What you should do: Write out the data below word for word, leaving out the pictures.

Data supplied:
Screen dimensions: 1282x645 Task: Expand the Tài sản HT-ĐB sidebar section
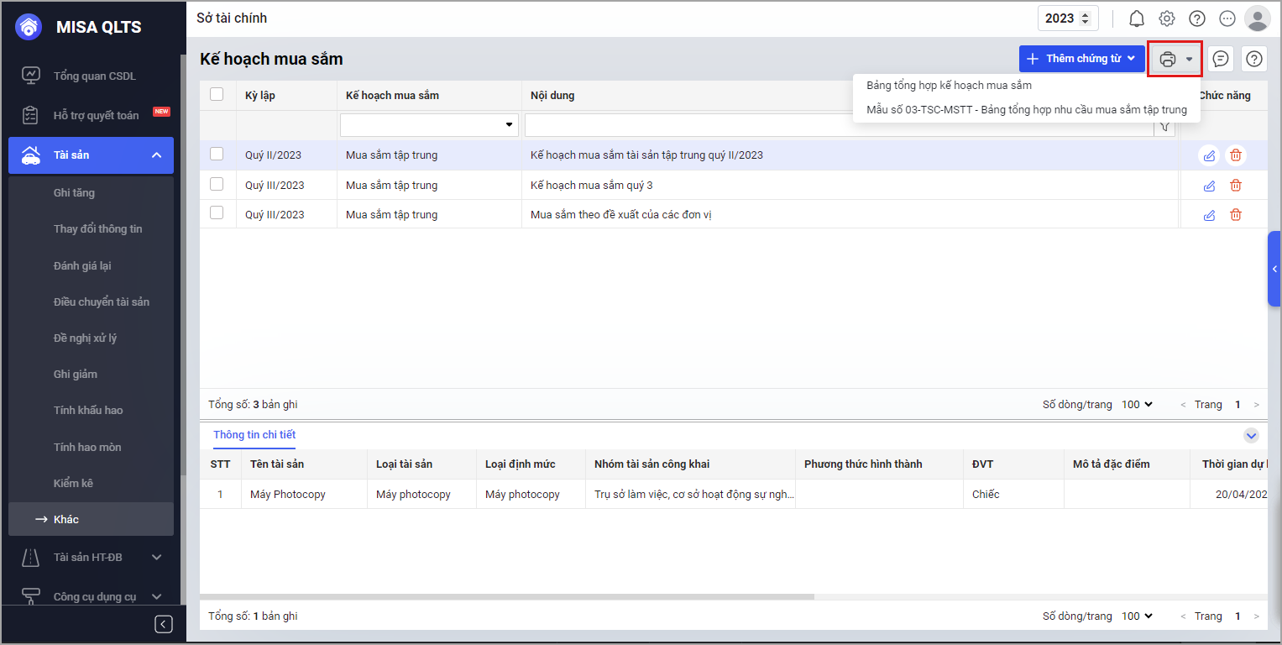click(x=156, y=557)
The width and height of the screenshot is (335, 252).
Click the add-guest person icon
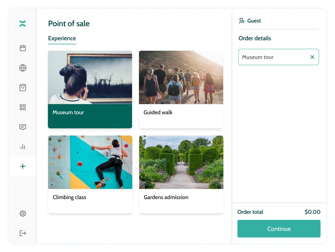(x=242, y=21)
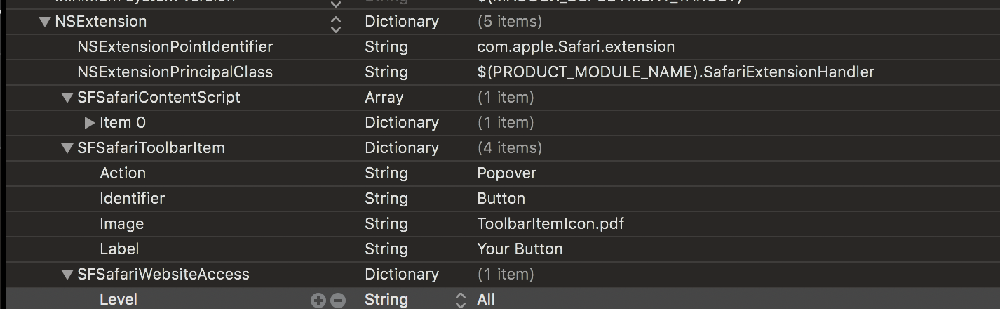Screen dimensions: 1000x309
Task: Click the Popover action value
Action: (x=506, y=173)
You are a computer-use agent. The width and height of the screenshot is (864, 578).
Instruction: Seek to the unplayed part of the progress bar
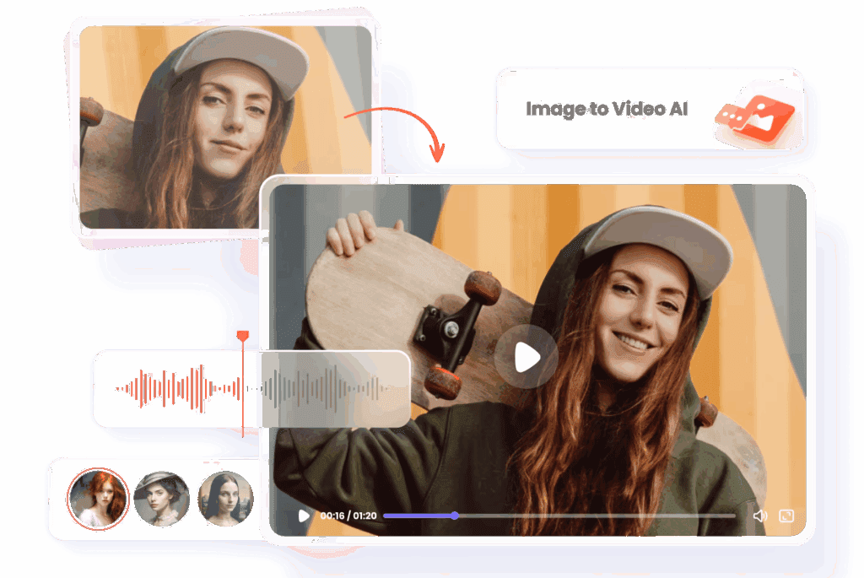[591, 516]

Result for this task:
Screen dimensions: 1282x645 Task: Expand the Tài sản HT-ĐB sidebar section
click(x=156, y=557)
The width and height of the screenshot is (335, 252).
Click the add-guest person icon
(x=242, y=21)
Screen dimensions: 1000x309
Task: Click the Popover action value
Action: (x=506, y=173)
You are a computer-use agent. The width and height of the screenshot is (864, 578).
Instruction: Seek to the unplayed part of the progress bar
[591, 516]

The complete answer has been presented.